— SUPPLIED ENTRIES —

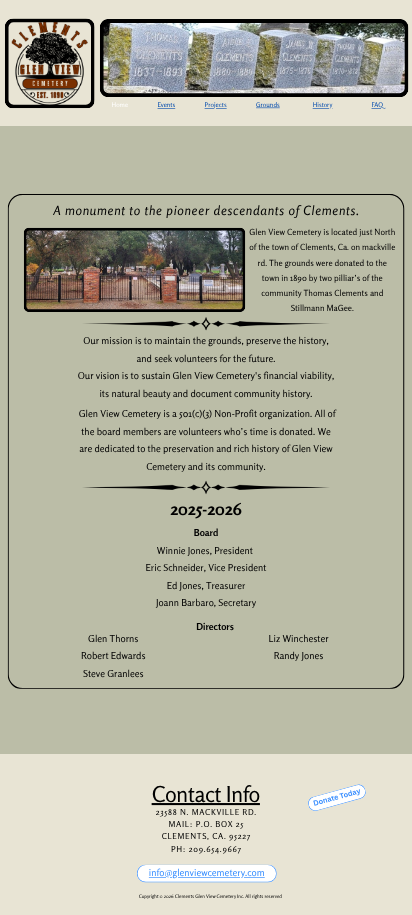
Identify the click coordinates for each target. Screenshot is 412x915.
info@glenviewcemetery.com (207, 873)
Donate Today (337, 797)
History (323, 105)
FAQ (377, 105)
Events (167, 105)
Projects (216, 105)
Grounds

— EXERCISE DESCRIPTION —
Could you output the lines above, exactly as written, from the one containing "Donate Today (337, 797)" through the last, with both ends included and no others?

— TASK RESULT —
Donate Today (337, 797)
History (323, 105)
FAQ (377, 105)
Events (167, 105)
Projects (216, 105)
Grounds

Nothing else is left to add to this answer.